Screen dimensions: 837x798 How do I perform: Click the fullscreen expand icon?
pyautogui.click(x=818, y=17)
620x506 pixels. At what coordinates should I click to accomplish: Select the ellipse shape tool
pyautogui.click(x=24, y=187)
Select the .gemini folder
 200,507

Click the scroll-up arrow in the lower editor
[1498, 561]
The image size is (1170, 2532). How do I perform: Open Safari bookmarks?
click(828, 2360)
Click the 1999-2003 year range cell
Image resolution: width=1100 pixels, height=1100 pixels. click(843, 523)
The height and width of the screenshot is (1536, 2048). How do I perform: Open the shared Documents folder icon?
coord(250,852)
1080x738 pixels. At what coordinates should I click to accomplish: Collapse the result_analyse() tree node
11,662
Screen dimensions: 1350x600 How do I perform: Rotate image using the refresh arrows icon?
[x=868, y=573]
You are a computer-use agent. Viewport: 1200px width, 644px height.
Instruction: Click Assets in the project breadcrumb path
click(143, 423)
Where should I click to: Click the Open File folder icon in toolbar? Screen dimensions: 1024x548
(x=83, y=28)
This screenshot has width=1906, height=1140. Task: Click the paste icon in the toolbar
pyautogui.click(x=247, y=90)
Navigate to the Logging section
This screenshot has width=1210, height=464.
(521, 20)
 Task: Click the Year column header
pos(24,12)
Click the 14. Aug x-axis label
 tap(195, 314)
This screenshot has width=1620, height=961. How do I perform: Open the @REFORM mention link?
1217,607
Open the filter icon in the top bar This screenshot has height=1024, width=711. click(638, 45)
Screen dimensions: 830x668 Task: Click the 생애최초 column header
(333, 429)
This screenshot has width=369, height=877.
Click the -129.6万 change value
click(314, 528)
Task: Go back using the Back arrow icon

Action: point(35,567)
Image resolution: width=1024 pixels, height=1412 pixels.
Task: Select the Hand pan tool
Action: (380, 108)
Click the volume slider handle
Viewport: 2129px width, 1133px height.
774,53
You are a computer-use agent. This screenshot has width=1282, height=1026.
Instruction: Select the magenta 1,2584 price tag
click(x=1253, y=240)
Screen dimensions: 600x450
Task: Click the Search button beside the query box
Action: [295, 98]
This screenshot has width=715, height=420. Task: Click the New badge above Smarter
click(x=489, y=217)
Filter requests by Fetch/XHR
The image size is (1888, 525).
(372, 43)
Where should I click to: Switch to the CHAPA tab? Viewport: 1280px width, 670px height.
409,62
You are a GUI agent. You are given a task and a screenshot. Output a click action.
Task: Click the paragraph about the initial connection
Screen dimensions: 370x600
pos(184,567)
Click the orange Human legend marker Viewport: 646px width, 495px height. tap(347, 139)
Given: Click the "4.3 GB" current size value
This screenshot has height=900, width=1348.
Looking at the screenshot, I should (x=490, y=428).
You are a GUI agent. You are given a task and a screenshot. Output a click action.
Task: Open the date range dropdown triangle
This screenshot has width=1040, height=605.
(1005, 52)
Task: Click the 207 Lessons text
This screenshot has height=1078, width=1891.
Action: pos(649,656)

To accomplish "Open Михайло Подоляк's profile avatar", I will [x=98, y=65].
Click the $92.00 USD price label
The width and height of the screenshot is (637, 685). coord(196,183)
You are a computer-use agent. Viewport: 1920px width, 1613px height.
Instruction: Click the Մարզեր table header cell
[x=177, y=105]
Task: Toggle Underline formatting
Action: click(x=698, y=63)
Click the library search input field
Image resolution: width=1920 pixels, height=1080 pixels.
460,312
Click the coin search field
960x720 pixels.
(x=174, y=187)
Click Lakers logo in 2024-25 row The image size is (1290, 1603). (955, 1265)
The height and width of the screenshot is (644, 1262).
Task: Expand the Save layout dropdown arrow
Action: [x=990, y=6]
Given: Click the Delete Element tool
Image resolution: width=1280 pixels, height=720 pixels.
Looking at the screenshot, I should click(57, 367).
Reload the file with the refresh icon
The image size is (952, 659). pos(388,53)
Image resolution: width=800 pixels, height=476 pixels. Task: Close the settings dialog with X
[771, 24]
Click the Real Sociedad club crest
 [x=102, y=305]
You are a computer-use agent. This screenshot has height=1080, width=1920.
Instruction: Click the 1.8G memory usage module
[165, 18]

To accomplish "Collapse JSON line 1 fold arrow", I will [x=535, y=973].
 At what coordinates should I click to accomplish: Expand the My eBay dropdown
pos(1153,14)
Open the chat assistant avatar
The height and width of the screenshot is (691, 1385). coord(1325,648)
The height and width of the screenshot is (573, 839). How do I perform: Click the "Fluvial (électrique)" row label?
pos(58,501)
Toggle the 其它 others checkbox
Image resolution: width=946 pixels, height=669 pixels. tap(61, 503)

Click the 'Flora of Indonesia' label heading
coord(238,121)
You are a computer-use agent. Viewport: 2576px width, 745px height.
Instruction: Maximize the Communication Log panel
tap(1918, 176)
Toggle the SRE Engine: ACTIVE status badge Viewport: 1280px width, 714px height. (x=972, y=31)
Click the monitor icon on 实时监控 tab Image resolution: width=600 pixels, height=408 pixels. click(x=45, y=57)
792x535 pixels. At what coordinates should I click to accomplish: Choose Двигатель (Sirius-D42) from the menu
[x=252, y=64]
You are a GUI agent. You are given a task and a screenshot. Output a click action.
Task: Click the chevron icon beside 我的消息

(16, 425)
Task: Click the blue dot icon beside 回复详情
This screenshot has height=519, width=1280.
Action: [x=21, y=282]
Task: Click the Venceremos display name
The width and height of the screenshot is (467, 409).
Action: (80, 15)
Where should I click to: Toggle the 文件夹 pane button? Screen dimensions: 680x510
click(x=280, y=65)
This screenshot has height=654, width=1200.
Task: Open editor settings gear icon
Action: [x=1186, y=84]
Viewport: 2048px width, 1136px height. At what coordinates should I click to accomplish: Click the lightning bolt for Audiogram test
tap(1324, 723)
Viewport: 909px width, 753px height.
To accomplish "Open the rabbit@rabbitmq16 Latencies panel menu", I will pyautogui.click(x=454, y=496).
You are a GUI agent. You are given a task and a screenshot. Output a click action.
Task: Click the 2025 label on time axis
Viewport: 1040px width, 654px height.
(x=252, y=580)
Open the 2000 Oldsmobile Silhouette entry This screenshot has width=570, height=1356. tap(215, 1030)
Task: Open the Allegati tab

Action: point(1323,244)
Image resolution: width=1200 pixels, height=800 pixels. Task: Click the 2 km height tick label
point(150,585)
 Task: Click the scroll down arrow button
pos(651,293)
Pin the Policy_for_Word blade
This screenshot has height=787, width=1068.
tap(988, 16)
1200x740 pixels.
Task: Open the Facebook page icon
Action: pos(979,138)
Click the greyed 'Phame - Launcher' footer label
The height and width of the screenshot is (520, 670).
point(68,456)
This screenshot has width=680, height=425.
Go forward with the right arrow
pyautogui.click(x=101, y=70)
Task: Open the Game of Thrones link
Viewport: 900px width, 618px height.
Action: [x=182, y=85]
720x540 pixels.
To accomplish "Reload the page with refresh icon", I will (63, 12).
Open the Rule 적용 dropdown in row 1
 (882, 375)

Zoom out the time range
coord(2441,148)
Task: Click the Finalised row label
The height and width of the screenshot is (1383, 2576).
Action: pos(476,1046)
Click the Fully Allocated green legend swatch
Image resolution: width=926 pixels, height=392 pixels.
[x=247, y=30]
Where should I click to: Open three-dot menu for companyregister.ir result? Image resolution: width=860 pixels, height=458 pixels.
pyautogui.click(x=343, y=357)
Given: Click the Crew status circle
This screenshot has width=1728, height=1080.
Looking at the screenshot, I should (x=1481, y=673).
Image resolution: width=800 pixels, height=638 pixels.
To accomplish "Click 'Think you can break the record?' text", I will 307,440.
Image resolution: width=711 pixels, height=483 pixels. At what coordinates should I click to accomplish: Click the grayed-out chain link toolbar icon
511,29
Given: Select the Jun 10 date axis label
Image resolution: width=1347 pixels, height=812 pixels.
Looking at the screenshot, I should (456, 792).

■ ■ ■

Stated goal: Output the rows exactly as they appear, everything from the line containing "Where should I click to: Toggle" down to the line containing "tap(1324, 723)", including both of those lines.

Output for this exercise:
Where should I click to: Toggle the 文件夹 pane button? Screen dimensions: 680x510
click(x=280, y=65)
This screenshot has height=654, width=1200.
Task: Open editor settings gear icon
Action: [x=1186, y=84]
Viewport: 2048px width, 1136px height. At what coordinates should I click to accomplish: Click the lightning bolt for Audiogram test
tap(1324, 723)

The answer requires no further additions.